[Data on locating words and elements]
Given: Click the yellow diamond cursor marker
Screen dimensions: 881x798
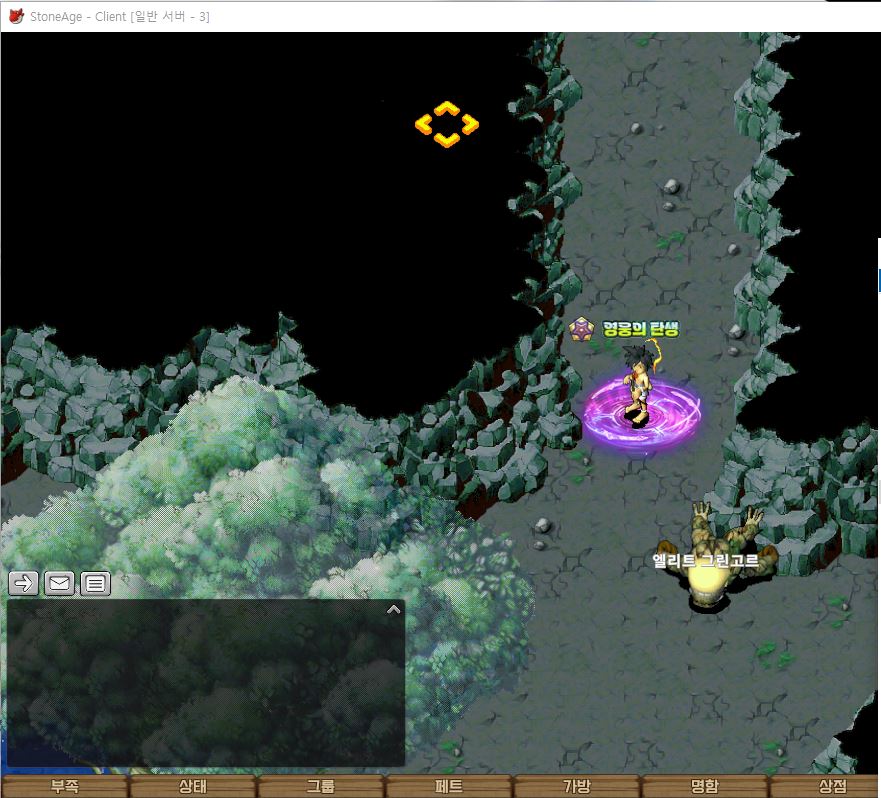Looking at the screenshot, I should (447, 124).
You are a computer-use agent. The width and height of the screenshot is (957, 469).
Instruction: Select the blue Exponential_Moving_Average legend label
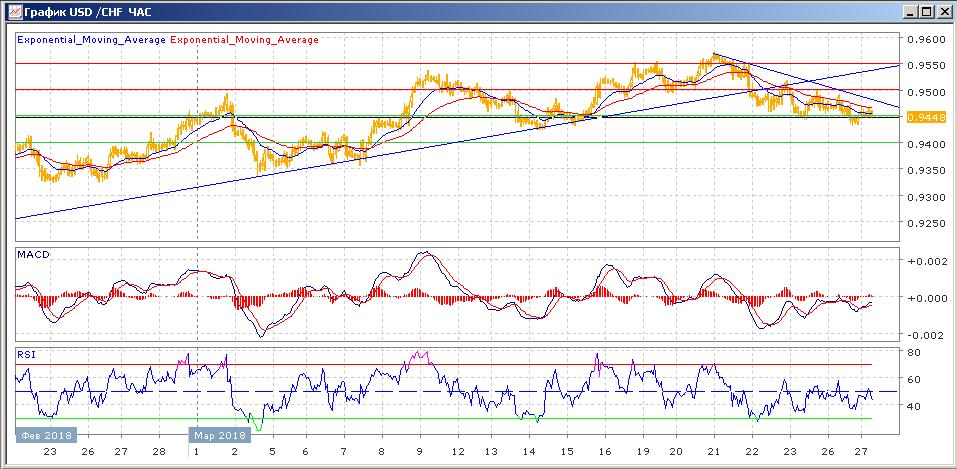tap(91, 40)
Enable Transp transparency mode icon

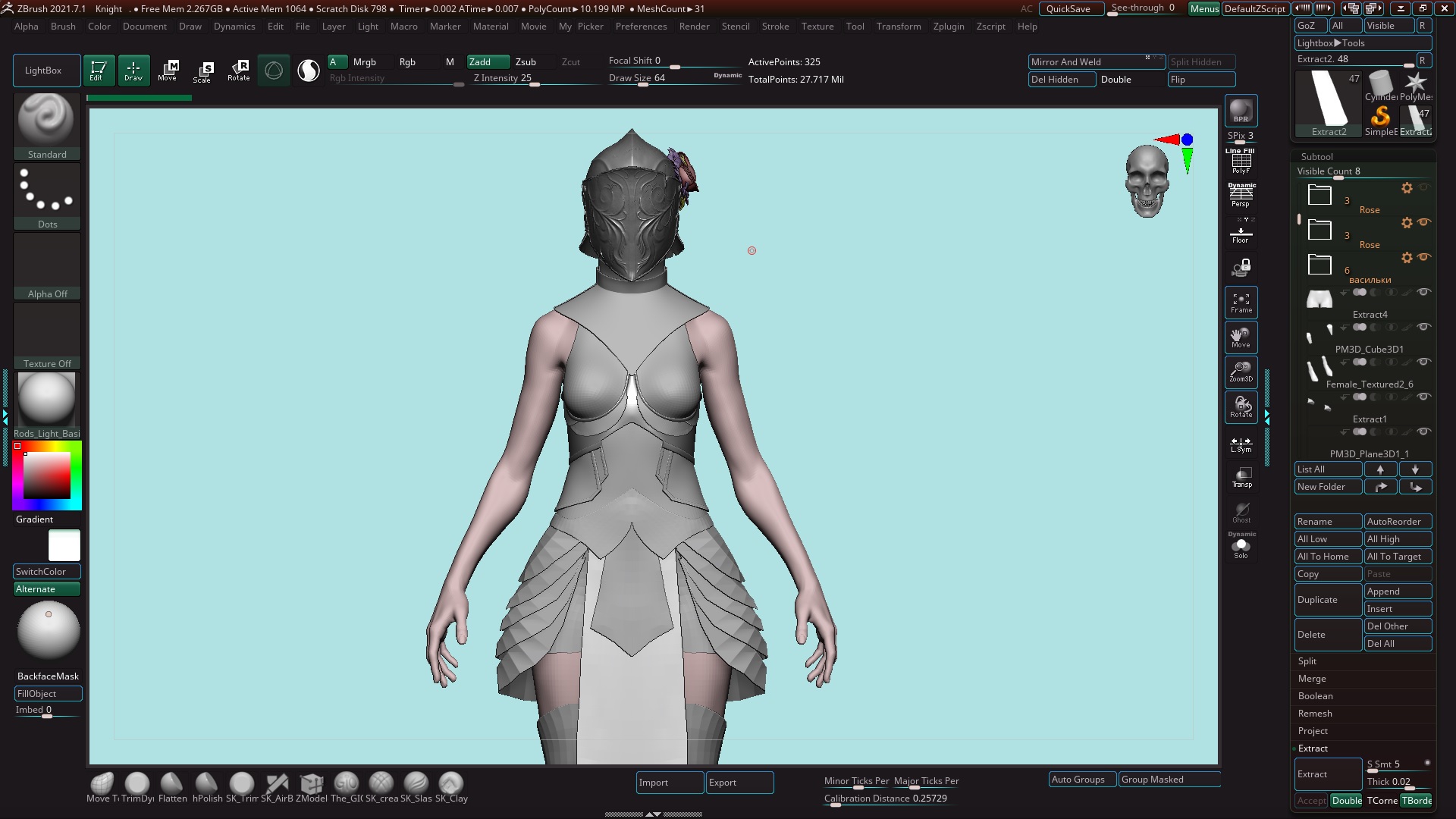click(x=1241, y=478)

» Given instruction
Change "legend" to "key" in the lines of the data starting with the line that contains "You are a computer-use" and going on through the end of the data, leaving everything else unchanged. Reproduce only those lines, without the pictures.

» Answer to the task
You are a computer-use agent. The width and height of the screenshot is (957, 469).
Instruction: Select the blue Exponential_Moving_Average key label
tap(91, 40)
Enable Transp transparency mode icon

click(x=1241, y=478)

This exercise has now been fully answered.